The film studio took a big hit to its reputation when hackers released a flood of data stolen from its servers. And according to earnings announced Tuesday, it also took a hit to its bottom line.

After a one-month delay in reporting its earnings, Sony said Tuesday that its profit in the last three months of 2014 more than tripled to $741 million, even as it spent more than $15 million to deal with the devastating cyberattack at the end of last year.

The big jump in profit wasn't thanks to performance from its Sony Pictures division, which includes movie and TV studios. Sony said that there were fewer major DVD and streaming releases in the quarter compared to the year before, while the company's films did not perform as well.

Sony Pictures had $1.7 billion in revenue and $51 million in operating income, a decrease of 74% from the year before in yen terms. Television income was hit compared to last year thanks to Sony getting major income from demand for Breaking Bad at the end of 2013. Sony said that it has spent $15 million (1.8 billion yen) on "investigation and remediation costs relating to a cyberattack on SPE's network and IT infrastructure which was identified in November 2014."

The attack exposed gigabytes of internal Sony Pictures corporate documents, including personal and salary information of thousands of current and former employees. Email conversations of Sony executives and other industry figures included Scott Rudin calling Angelina Jolie a "spoiled brat" and then-Sony Pictures co-chair Amy Pascal and Rudin joking about President Obama liking movies starring black filmmakers or about black historical subjects.

Pascal would later step down from her co-chair position to lead a production company based on Sony's campus in Culver City, California. Pascal later told Tina Brown in an interview that she had been fired.

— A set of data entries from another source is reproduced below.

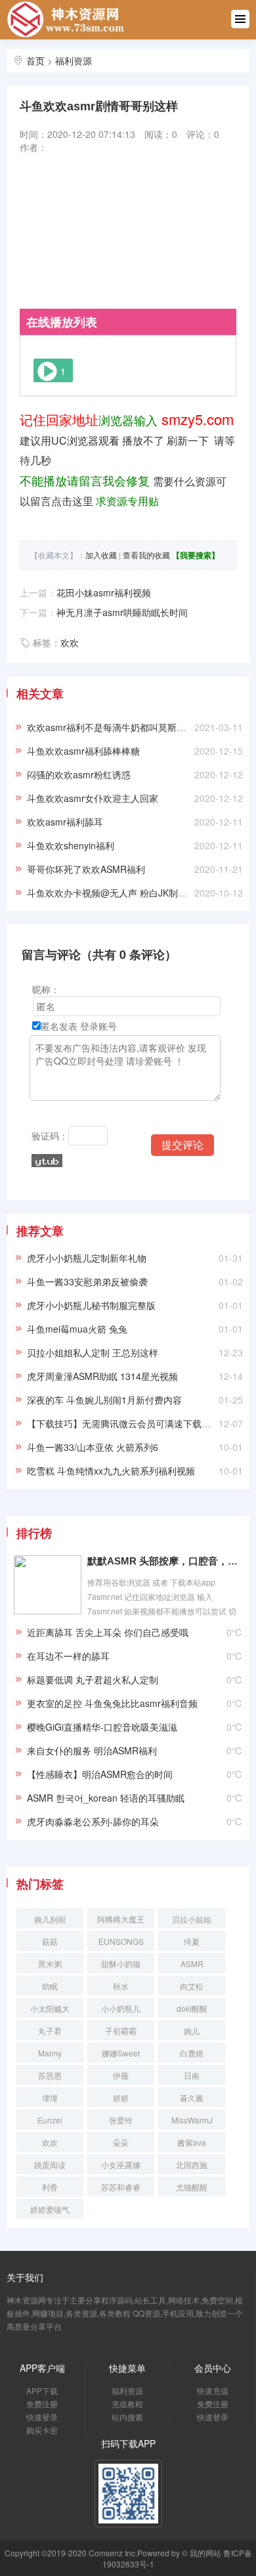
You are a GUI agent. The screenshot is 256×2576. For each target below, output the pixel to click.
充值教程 (127, 2403)
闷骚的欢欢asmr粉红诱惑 (79, 774)
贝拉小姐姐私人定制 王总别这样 (92, 1352)
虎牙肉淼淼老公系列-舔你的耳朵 (93, 1821)
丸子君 (50, 2030)
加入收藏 (101, 554)
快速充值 (212, 2390)
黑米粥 (50, 1963)
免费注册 (42, 2403)
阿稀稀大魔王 (120, 1918)
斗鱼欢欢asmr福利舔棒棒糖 (83, 750)
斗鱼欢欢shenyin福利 (70, 845)
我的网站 (205, 2552)
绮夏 (192, 1941)
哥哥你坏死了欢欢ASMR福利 (86, 869)
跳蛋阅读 (50, 2164)
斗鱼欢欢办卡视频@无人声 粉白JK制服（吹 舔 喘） (132, 892)
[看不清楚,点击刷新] (47, 1160)
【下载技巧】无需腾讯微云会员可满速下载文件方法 (132, 1423)
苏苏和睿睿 (120, 2186)
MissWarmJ (192, 2119)
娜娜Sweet (121, 2052)
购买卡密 (42, 2429)
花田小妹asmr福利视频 (103, 592)
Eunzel (49, 2119)
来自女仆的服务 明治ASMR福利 (92, 1750)
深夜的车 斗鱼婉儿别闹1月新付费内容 (104, 1399)
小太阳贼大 (50, 2008)
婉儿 (192, 2030)
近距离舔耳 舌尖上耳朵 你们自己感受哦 (107, 1632)
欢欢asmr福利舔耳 (65, 821)
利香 (50, 2186)
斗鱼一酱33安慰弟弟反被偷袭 (87, 1281)
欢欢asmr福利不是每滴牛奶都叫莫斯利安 (111, 727)
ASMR (192, 1963)
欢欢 (69, 642)
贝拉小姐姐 (191, 1918)
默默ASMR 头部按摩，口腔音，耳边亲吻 (164, 1560)
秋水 (121, 1985)
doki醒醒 (192, 2008)
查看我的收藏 (146, 554)
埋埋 (50, 2097)
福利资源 (73, 60)
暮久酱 (191, 2097)
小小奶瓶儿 (120, 2008)
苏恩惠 (50, 2075)
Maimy (50, 2052)
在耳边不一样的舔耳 (68, 1655)
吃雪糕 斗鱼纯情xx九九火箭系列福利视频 (111, 1470)
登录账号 (98, 1026)
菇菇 (50, 1941)
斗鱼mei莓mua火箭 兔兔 (77, 1328)
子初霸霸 (121, 2030)
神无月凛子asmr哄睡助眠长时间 (122, 612)
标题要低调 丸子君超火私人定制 (92, 1679)
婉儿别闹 (50, 1918)
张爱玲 (121, 2119)
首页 (35, 60)
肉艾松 (191, 1985)
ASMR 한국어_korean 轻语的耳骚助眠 (105, 1797)
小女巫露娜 (120, 2164)
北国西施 (191, 2164)
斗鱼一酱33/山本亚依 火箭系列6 (92, 1447)
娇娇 (121, 2097)
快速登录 (42, 2416)
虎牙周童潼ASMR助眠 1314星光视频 (102, 1376)
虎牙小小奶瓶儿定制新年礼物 (86, 1257)
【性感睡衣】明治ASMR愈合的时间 (100, 1774)
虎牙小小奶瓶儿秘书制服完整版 (91, 1305)
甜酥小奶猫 (120, 1963)
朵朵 (121, 2142)
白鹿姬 (191, 2052)
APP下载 (42, 2390)
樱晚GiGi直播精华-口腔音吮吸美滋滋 (102, 1726)
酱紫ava (191, 2142)
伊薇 (121, 2075)
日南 (192, 2075)
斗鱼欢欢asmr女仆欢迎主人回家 (92, 798)
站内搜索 (127, 2416)
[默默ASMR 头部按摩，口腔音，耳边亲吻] (47, 1582)
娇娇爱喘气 (50, 2209)
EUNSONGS (121, 1941)
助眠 (50, 1985)
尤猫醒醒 (191, 2186)
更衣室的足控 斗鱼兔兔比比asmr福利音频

The most obvious hit to Sony besides the direct cost of detecting and responding to the hack was The Interview, a comedy action film starring James Franco and Seth Rogen as two journalists sent on a mission to assassinate Kim Jong-un. The film was pulled from its planned cinematic release following a threat issued by a group purporting to be the hackers, which warned of attacks on theaters screening the film.

U.S. law enforcement and intelligence agencies have blamed North Korea for the hack. While The Interview was released online, and set a digital record by garnering some $40 million in streaming revenue, it likely did not make money for the studio because of its limited theatrical release.